Ch 15 Viral Marketing

  • process of getting existing customers to refer others to your product.
  • Going viral = every user acquire brings in at least one other user.
  • When viral loops are working, customers sign up in great numbers at very low acquisition costs.
  • viral coefficient. > 0.5 will lead to growth > 1 = exponential growth. If you can increase the average # of invites that each user sends out, say from one invite per user to 2 you will double your viral coefficient. Same thing with conversion percentage.
  • Copy someone else's viral loop
  • Need to be built into the product to be truly succesful
  • Shorten viral cycle time
  • Look for viral pcokets

Ch 16: Engineering as Marketing

  • Hubspot website grader
  • Use microsites and tools on their own domains.
  1. Providing something of true value for free, with no strings attached.
  2. Making that offering extremely relevant to your core business
  3. Demonstrating that value as quickly as possible.

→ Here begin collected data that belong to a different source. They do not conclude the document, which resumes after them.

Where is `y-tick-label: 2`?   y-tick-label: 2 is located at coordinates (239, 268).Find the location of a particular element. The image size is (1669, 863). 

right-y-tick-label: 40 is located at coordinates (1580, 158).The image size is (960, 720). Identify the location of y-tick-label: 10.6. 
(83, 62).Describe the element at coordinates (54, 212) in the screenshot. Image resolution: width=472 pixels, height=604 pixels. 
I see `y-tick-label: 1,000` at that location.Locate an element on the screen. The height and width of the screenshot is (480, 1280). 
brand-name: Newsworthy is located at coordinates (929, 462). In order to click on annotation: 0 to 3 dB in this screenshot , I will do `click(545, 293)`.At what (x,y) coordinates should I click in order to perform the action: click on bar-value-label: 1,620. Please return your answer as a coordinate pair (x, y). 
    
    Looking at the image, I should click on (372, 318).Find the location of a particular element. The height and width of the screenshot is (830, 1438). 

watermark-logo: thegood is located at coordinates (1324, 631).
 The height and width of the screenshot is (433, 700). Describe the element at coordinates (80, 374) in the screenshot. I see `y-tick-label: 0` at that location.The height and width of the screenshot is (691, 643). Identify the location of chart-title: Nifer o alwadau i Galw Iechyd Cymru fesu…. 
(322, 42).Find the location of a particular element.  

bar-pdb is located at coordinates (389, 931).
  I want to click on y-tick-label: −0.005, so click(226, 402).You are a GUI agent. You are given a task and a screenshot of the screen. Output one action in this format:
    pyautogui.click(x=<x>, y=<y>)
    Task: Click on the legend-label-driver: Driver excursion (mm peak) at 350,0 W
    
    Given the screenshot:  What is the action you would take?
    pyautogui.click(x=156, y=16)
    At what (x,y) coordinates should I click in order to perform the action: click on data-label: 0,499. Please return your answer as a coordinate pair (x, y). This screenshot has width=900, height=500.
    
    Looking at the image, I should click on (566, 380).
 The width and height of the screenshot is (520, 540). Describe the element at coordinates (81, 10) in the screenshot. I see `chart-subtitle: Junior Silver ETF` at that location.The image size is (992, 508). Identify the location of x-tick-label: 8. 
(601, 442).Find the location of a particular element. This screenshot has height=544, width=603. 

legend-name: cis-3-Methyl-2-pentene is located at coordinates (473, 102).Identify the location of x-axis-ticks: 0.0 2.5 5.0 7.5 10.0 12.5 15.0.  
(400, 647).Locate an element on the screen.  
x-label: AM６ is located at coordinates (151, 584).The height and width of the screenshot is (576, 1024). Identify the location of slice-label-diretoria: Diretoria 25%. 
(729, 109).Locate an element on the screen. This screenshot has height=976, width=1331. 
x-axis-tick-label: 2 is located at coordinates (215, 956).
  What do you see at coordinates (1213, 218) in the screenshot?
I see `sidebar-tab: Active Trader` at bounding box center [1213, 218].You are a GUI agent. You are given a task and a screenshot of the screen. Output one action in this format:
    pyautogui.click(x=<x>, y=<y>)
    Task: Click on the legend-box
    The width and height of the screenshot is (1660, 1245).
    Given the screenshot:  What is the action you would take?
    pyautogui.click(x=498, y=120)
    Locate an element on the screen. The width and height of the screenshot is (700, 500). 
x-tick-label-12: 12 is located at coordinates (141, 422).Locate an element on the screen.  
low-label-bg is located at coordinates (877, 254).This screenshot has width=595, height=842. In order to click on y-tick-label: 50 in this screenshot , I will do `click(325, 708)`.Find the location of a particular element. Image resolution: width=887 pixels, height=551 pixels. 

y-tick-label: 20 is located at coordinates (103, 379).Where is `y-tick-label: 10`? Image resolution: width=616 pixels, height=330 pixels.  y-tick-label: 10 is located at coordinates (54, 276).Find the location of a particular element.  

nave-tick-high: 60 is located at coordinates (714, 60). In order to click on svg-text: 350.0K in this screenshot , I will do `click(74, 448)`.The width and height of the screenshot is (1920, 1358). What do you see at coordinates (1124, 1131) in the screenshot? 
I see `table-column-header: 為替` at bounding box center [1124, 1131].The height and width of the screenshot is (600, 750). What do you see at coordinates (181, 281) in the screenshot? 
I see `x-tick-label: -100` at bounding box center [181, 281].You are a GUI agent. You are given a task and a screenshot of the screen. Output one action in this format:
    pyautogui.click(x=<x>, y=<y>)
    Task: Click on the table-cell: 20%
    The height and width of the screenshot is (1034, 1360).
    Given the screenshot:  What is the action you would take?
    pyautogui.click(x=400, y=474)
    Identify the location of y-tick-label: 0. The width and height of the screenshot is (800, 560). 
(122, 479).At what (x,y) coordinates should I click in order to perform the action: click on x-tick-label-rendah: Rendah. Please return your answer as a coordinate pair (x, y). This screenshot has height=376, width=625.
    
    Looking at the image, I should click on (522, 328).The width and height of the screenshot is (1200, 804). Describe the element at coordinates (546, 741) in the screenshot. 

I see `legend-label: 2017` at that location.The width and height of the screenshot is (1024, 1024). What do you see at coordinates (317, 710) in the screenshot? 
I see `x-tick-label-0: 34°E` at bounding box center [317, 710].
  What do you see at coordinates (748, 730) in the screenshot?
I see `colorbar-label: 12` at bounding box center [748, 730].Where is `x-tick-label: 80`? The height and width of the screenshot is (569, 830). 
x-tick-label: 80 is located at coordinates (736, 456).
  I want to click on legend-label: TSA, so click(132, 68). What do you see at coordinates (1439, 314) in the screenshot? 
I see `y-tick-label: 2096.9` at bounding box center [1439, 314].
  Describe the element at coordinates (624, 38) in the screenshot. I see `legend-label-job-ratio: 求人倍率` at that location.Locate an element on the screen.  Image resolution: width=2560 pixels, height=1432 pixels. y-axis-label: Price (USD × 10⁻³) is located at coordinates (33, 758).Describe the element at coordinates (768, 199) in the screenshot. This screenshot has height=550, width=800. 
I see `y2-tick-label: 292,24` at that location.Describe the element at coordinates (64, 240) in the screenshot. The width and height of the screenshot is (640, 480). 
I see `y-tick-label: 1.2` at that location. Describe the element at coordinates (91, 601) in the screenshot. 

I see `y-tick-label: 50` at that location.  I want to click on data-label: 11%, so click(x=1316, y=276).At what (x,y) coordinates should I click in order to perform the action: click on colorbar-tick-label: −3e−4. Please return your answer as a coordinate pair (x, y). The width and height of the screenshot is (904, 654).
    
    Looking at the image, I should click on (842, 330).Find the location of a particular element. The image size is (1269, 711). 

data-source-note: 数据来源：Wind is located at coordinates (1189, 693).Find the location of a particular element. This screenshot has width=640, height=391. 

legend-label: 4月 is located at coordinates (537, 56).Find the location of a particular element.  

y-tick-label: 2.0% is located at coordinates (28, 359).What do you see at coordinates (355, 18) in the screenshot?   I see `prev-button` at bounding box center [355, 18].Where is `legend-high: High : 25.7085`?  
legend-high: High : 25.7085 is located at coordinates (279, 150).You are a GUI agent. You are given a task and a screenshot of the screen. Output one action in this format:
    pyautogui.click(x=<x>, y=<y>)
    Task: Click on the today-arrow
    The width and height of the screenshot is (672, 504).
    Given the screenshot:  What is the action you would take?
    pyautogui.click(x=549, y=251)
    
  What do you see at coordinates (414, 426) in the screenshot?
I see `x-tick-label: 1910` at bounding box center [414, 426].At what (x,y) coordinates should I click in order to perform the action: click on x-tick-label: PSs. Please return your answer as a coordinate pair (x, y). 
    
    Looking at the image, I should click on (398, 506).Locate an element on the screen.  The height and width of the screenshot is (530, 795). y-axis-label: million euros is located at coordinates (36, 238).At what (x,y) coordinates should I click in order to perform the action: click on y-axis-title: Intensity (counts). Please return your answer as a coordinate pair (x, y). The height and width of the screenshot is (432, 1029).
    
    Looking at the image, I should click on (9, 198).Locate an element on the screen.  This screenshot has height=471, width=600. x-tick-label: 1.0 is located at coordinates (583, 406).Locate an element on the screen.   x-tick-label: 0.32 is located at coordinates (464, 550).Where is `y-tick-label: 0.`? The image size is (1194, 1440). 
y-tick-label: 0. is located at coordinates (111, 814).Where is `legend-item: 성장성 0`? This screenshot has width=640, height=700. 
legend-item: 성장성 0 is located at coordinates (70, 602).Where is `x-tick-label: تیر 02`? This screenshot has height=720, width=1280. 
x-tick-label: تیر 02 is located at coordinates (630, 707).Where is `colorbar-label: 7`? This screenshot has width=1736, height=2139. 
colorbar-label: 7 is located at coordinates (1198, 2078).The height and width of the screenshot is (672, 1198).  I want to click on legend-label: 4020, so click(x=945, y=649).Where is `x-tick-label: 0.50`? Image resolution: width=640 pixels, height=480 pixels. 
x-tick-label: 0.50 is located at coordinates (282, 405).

CH 17: Business Development

  • Google in 1999 making partnerships with netscape and Yahoo, as they were critical to Google's eventual success.
  • Create an exhaustive list of all possible your partners in a simiple spreadsheet
  • The right deal at the right time can propel your company to the next phase of growth

CH 19: Affiliate Programs

  • Retail affiliate networks: Commission Junction, Pepperjam and linkshare.
  • The first place to look for potential affiliates is your own customer base.

CH 20: Existing Platforms

  • Web sites, apps or networks with huge numbers of users.
  1. Ads get the [app] somewhere into the charts
  2. Now it's in the charts, more ppl see it
  3. So it gets more organic downloads
  4. Which makes it go a bit higher up in the charts
  5. Now even more people see it and it gets more organic downloads.
  6. PPl like it and start telling their friends to get it too
  7. It goes up higher in the charts
  8. Repeat from 5
  • Youtube filled the need to make uploading videos easier and more user friendly.
  • Evernote becoming the first app on a new platform

CH 21: Offline Events

  • Twillo sponsoring hackathons
  • Offline events are particularly effective for startups with long sales cycles as is often the case with enterprise software.